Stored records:
★ ★ ★ ★ ★ ★ ★
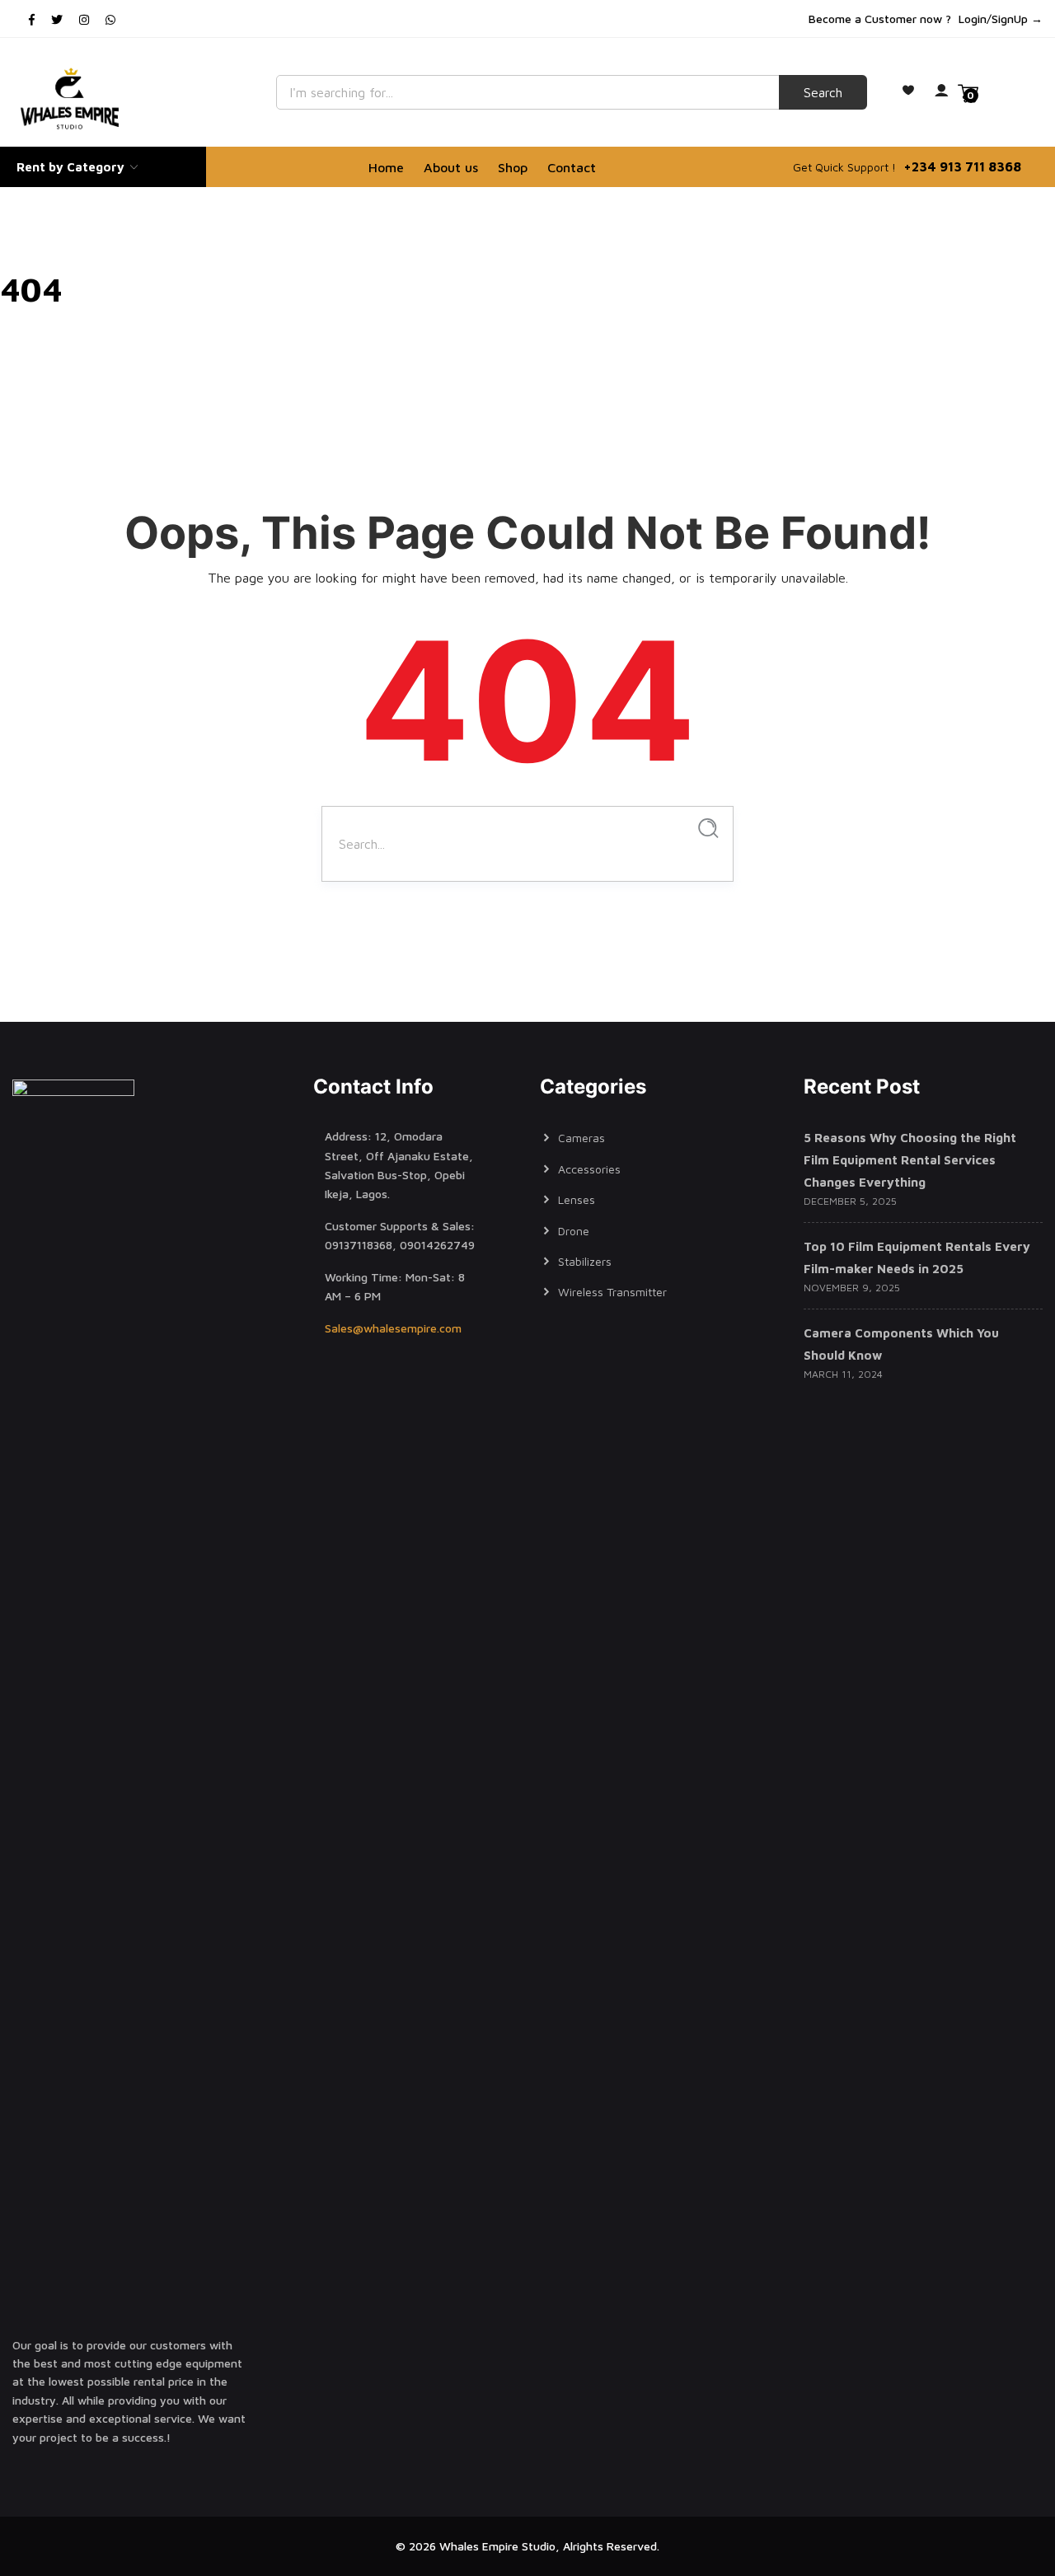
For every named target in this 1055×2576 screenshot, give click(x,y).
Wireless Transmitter (612, 1292)
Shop (513, 167)
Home (386, 167)
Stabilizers (585, 1261)
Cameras (581, 1138)
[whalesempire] (72, 98)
★ ★ ★ ★ ★ ★ ★
**Task directions**
Apart from the pictures, every line above must be printed exactly.

**Your response**
For every named target in this 1055×2576 screenshot, give click(x,y).
Wireless Transmitter (612, 1292)
Shop (513, 167)
Home (386, 167)
Stabilizers (585, 1261)
Cameras (581, 1138)
[whalesempire] (72, 98)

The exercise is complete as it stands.